Boğaziçi’nin yağmasından kimler sorumlu?

Osmanlı zamanında ve Cumhuriyet’in ilk 30 yıllık döneminde Boğaziçi kıyıları balıkçı köylerinin koylara serpildiği yerlerdi. Üç kıtada hakim olan Osmanlı bile Boğaziçi kıyılarını korsan yağmasından koruyamadığı yılları yaşamıştı.

Boğaziçi’nin asıl yağması 1950’li yıllardan sonradır. Genel anlamıyla deniz küskünü olan ülkede, boğazdan manzara kapma yarışı ve “denize dökelim alır götürür” anlayışı, 30 kilometrelik dünyanın en önemli doğal suyolunun katledilmesinde temel unsur oldu. Katil belli; beton severler…

Boğaziçi’ni koruyormuş gibi yapan yasanın başlangıcı da şöyle; “Bu Kanunun amacı; İstanbul Boğaziçi Alanının kültürel ve tarihi değerlerini ve doğal güzelliklerini kamu yararı gözetilerek korumak ve geliştirmek ve bu alandaki nüfus yoğunluğunu artıracak yapılanmayı sınırlamak için uygulanacak imar mevzuatını belirlemek ve düzenlemektir.”

Ne güzel değil mi?

Yasalar çerçevesinde bir de boğazın ön görünümü var. Arka görünüm o kadar önemli değil canım! İstediğin kadar yüksel, boğaz sularını görene kadar yüksel. İstanbul’un boğazına gökdelenlerin gölgesi düşmüş kimin umurunda.

Ön tarafta onarım ve tarihi yapıların restorasyonu dışında bir şey yapılamaz.

Bizde inandık değil mi?

Bu kentin uzmanlarından Profesör Doğan Kuban şöyle der; ”İstanbul sokaktır, mahalledir. O İstanbul artık yok.”

Kuban’a göre, 100 yıl içinde Boğaziçi’nde yıkılan, kaderine terk edilip yok olan çok sayıda yalı ve köşk var, şimdi yerlerinde siteler yükseliyor.

Osmanlının av alanı olan korular ön ve arka görünüm fark etmez; apartman yığınları haline geldi.
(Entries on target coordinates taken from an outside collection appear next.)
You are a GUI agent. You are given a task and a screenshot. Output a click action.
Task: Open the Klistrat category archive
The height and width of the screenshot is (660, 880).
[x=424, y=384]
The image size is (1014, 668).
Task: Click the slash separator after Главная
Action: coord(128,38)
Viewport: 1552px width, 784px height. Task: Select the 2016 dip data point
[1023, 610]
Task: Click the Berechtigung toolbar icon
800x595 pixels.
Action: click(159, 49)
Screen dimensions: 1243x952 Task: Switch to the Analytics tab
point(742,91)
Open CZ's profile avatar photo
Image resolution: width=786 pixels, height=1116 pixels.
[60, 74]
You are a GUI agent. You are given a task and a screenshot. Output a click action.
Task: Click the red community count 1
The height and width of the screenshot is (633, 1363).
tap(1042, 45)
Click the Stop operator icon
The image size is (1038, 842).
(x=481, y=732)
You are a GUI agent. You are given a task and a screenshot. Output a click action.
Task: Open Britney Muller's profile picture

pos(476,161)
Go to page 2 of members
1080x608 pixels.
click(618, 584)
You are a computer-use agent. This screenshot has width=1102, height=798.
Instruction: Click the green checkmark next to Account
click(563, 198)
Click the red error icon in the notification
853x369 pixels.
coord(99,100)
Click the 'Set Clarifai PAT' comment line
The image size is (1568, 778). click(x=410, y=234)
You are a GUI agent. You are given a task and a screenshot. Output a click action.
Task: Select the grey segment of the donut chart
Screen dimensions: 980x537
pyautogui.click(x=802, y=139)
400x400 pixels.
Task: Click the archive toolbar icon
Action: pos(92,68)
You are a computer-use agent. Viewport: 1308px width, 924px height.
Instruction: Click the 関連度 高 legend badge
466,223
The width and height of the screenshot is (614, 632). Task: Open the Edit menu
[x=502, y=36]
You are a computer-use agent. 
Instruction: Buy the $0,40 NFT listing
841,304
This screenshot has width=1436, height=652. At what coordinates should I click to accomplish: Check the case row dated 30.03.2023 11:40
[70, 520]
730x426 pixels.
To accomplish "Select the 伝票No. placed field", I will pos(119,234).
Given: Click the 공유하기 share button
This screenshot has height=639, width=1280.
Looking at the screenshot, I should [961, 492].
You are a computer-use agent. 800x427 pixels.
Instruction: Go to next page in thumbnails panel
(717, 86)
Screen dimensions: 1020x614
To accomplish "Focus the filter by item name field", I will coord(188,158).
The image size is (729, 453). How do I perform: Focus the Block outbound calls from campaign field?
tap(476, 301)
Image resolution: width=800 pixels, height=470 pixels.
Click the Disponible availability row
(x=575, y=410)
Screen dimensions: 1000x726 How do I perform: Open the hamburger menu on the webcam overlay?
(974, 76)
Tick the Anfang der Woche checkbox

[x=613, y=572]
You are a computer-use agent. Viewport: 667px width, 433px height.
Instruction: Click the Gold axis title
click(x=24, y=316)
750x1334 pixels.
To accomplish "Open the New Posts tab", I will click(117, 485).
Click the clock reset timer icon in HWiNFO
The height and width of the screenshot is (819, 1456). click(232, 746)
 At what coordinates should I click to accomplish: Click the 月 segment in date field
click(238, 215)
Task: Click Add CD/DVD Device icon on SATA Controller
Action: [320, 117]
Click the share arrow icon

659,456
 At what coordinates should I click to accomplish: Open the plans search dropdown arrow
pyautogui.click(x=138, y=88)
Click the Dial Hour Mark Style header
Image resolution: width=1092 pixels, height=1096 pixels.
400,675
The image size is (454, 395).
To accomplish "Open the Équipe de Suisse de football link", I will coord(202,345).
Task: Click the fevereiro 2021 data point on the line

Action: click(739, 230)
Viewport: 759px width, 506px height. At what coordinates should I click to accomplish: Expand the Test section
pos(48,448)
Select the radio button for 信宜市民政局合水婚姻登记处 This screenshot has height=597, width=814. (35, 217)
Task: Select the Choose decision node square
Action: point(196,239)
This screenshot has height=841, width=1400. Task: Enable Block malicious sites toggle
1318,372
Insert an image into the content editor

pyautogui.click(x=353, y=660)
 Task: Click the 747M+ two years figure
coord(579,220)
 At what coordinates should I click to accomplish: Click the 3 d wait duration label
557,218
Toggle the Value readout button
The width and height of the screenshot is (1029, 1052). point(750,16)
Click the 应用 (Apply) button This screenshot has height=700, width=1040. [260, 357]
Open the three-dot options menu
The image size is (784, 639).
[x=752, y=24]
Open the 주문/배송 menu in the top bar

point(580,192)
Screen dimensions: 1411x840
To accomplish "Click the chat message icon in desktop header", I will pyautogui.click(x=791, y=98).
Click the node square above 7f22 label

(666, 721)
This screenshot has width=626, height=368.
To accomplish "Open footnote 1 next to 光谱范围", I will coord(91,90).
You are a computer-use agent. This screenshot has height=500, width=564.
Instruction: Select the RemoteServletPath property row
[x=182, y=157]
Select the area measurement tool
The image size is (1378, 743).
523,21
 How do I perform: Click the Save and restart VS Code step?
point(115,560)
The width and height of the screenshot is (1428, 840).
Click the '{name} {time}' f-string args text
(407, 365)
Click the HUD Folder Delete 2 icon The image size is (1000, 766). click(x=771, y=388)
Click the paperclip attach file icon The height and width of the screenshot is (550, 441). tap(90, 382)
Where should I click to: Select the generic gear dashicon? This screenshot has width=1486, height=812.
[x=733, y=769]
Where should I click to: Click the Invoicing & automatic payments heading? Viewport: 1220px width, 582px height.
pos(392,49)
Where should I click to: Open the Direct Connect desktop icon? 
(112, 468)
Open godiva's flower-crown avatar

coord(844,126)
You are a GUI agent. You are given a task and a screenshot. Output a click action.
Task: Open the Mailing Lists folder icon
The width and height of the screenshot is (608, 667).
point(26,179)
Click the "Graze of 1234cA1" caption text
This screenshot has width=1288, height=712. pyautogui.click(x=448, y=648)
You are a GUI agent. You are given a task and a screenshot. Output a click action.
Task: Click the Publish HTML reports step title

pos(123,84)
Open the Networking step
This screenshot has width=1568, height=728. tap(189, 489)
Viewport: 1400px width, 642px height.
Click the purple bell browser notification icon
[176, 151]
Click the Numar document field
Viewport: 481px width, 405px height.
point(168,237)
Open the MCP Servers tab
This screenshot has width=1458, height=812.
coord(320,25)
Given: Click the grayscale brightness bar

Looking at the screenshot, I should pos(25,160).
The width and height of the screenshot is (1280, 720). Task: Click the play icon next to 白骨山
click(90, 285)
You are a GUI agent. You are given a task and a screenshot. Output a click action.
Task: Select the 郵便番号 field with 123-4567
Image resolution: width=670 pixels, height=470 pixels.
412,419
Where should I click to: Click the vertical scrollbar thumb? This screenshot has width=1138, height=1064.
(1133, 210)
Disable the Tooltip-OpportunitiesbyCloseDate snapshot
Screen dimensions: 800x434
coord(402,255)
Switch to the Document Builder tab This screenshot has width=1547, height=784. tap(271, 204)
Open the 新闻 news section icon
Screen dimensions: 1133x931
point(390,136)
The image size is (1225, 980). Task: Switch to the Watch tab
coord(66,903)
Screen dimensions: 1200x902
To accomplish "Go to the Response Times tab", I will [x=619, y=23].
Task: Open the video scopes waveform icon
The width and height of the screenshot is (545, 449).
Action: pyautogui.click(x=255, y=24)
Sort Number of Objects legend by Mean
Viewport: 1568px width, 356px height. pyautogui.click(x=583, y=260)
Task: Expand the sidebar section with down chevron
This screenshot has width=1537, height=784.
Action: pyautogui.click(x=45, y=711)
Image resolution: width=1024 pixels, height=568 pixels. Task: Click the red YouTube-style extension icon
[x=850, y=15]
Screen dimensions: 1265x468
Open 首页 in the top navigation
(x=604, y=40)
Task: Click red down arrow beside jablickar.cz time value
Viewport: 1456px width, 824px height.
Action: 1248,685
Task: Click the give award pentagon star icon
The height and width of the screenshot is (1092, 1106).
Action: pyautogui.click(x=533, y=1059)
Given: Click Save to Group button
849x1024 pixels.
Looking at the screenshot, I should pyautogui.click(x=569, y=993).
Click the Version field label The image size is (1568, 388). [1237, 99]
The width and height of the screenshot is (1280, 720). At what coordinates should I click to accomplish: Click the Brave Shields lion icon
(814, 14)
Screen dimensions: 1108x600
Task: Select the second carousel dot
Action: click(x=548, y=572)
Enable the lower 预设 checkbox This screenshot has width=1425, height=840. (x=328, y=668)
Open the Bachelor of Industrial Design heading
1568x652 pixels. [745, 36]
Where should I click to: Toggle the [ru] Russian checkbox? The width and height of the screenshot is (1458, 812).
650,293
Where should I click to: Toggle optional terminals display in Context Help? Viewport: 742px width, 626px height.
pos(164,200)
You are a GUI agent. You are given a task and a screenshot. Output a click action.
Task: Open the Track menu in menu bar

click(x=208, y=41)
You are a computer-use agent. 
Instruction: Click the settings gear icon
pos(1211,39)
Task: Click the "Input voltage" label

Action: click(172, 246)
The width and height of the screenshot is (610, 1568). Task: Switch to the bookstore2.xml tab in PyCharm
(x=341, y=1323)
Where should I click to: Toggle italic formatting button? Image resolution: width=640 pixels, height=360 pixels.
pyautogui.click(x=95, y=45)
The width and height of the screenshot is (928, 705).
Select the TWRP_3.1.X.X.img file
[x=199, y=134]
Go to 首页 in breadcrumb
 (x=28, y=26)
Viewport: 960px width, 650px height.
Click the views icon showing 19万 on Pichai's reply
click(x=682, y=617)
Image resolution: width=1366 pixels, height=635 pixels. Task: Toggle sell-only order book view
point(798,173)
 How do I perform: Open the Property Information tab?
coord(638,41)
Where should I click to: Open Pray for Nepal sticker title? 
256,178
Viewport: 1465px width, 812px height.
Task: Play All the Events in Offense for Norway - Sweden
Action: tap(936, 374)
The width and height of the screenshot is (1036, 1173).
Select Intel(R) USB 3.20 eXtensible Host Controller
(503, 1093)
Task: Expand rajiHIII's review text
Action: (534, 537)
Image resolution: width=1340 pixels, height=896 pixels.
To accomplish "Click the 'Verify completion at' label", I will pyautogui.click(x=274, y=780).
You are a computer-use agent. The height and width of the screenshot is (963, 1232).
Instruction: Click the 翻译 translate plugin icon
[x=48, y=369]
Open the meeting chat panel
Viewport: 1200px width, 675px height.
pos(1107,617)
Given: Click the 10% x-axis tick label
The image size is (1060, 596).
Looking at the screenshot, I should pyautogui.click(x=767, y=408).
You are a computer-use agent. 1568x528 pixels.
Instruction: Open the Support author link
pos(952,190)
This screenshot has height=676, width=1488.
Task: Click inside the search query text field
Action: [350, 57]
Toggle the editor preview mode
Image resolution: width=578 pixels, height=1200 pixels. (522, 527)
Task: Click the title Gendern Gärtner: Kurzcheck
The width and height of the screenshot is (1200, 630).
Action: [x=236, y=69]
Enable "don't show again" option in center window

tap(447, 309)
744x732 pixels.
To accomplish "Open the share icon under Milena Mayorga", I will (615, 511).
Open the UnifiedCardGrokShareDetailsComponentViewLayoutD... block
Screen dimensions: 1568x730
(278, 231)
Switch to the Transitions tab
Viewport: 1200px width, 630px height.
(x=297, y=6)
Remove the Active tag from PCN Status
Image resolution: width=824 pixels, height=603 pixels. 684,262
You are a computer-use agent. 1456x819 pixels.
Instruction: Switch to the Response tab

Ön görünümde fazladan yapılan ek binaları, çatı katlarını, yeraltına uzanan uydurma yapılarını burada sıralamayayım, bazıları ünlü isimlere ait. Üstelik imar aflarının buralarda nasıl işleyip işlemediğini bilmiyoruz (aslında aflar boğaz ön görünümü kapsamıyor)

VANİKÖY’DEKİ KAÇAK VİLLA

Medyamızda kaçak villayla ilgili haber şöyle başlıyor; “Boğazın en değerli yeri…” Sanki boğazın diğer yerleri değersizmiş gibi!

Boğazdaki bu tür yapıların para kaynakları şaibeli olan kişilere ait çıkması da işin garip yanı. Öyle ya; o kadar zengin var… Onlar neden para yatırmaz böyle bir yapıya? Biraz bu tarafını da araştırmak lazım.

Sosyetik din bezirganı Adnan Oktar’a ait yapının, Dolmabahçe’de yapılan Rusya-Ukrayna barış görüşmelerinde gölgesi görülen(!) Rus oligarkı Abromoviç’e satıldığı iddia ediliyor.

Adnan Oktar burayı nasıl almış, Rus milyardere nasıl satılmış? Bu konuda bilgi yok.

Kaçak yapı yükselmiş de yükselmiş, belediye 16 Ağustos’a kadar neden görmemiş?

Belediyenin inşaatı durdurmasından sonra seçim mağlubu Murat Kurum’un ekranların önünde baş korumacı kesilmesi de işin garip yanı…

Kurum’un kafasında ne doğanın ne de boğazın korunması var; derdinin başka olduğunu cümle alem biliyor. Kurum unutamayacağı bir seçim yenilgisi tattı.

Bırak Boğaziçi’ni tüm Anadolu’da nelere yol açtığını tarih unutmayacak.